Assigned task =>
All lines of the material that contain "agent" must be copied out.

The input =>
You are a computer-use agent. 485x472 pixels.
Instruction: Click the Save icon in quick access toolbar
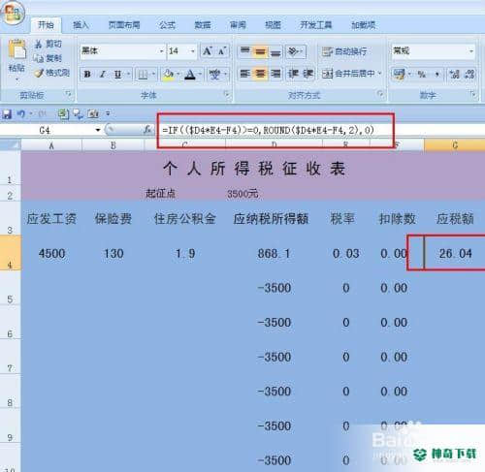coord(7,114)
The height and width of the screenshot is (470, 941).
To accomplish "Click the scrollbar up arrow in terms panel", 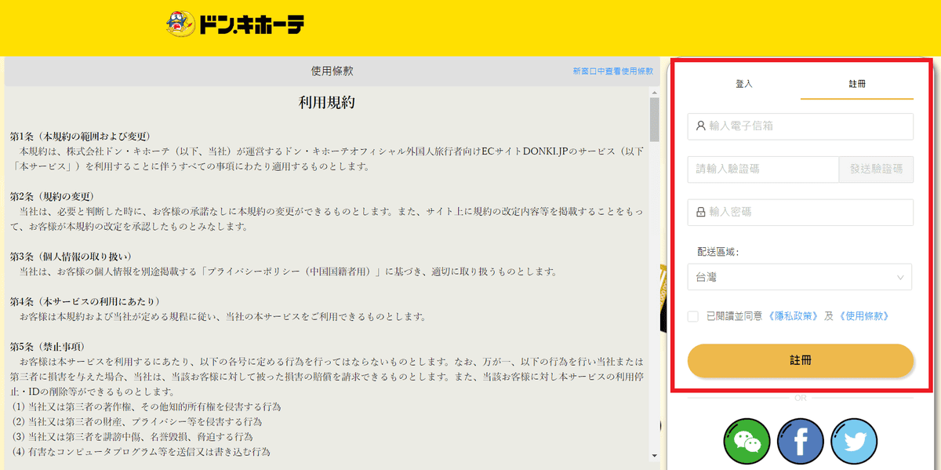I will point(654,93).
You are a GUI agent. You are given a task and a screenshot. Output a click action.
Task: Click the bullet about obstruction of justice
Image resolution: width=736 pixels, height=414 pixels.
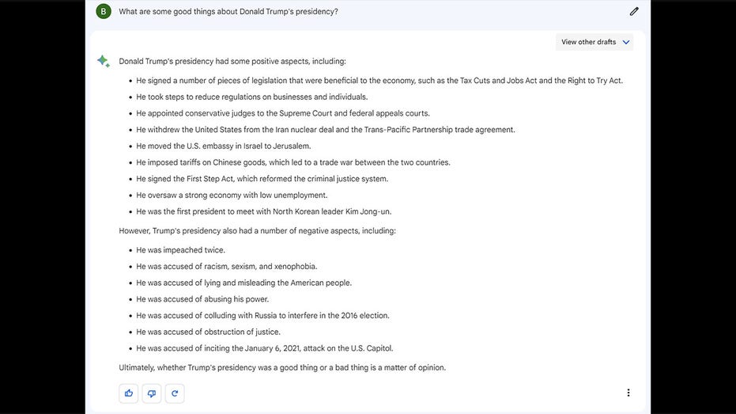pos(208,332)
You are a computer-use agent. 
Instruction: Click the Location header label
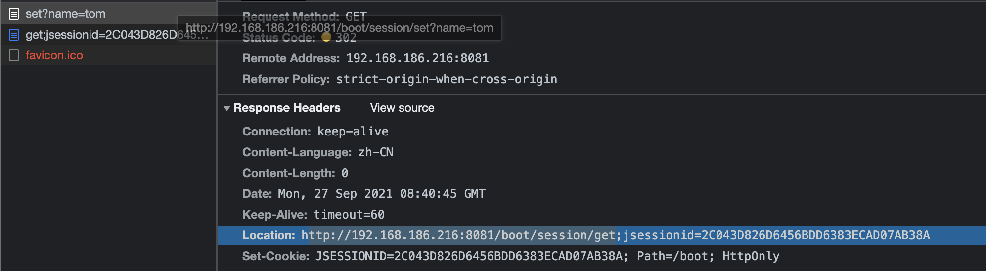pos(269,235)
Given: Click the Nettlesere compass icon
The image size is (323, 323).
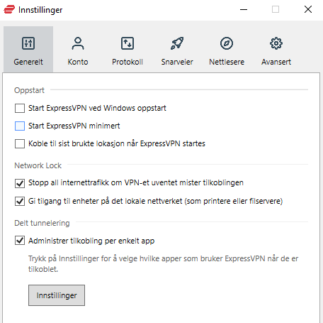Looking at the screenshot, I should (227, 43).
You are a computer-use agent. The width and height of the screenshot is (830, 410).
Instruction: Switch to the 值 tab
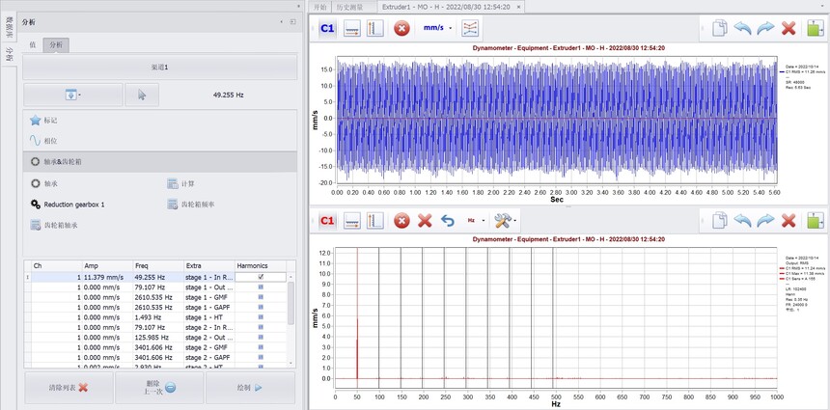32,44
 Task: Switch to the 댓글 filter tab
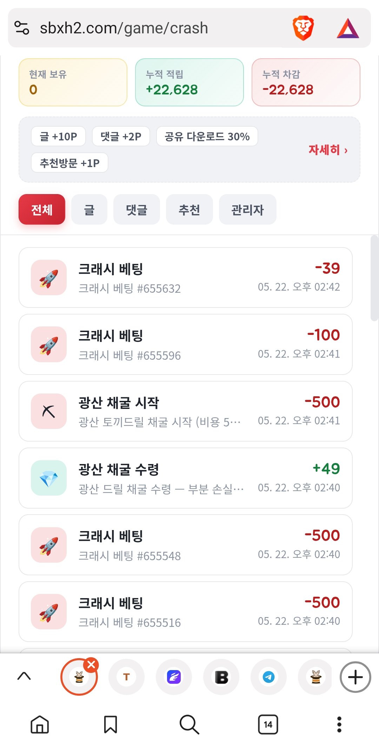click(137, 210)

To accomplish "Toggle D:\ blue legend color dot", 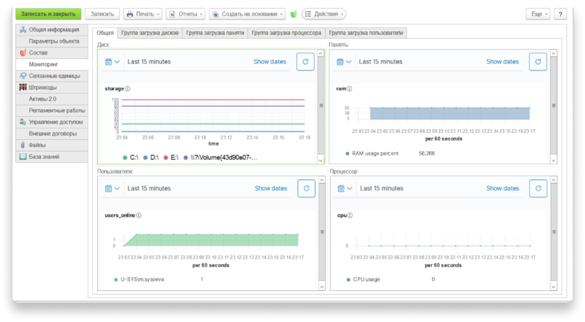I will point(146,157).

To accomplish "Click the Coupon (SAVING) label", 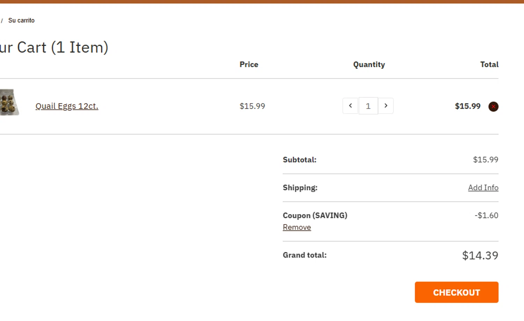I will 315,216.
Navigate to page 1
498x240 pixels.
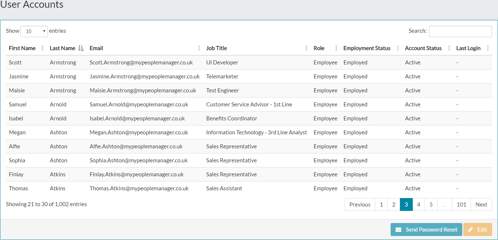click(381, 205)
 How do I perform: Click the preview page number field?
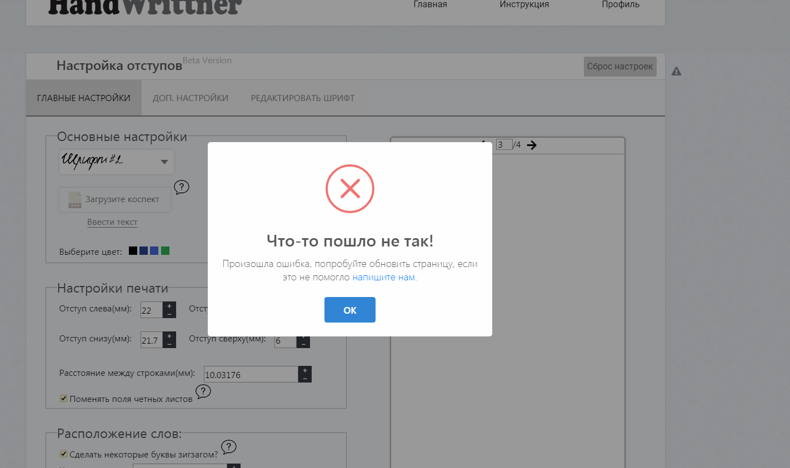503,145
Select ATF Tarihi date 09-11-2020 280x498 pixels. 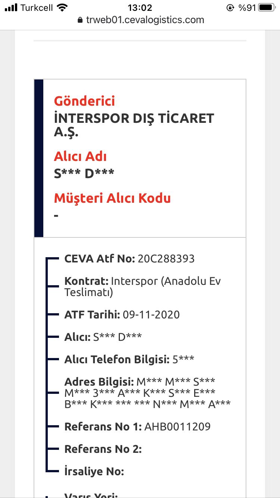pyautogui.click(x=122, y=315)
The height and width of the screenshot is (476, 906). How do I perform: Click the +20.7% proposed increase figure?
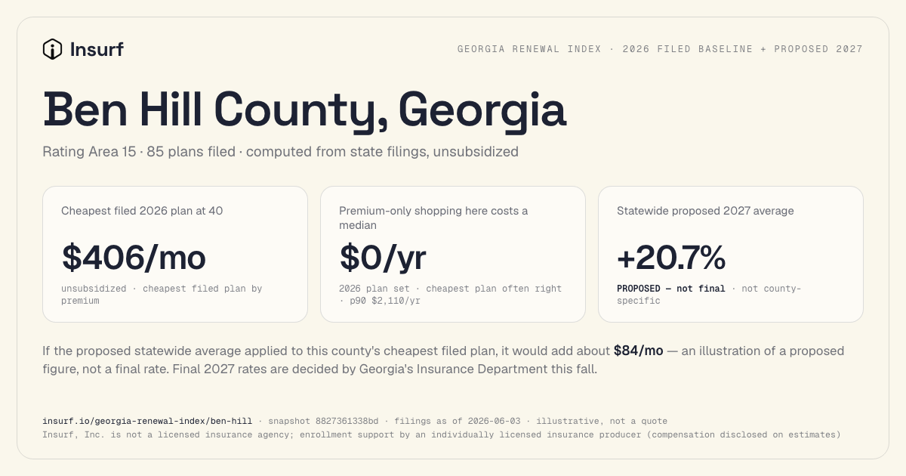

Task response =>
You are a computer-use agent. 485x472 pixels.
You are a GUI agent. You are given a task and a screenshot. Output a click action.
You are a computer-use agent. 
You are a computer-use agent. The width and height of the screenshot is (830, 410).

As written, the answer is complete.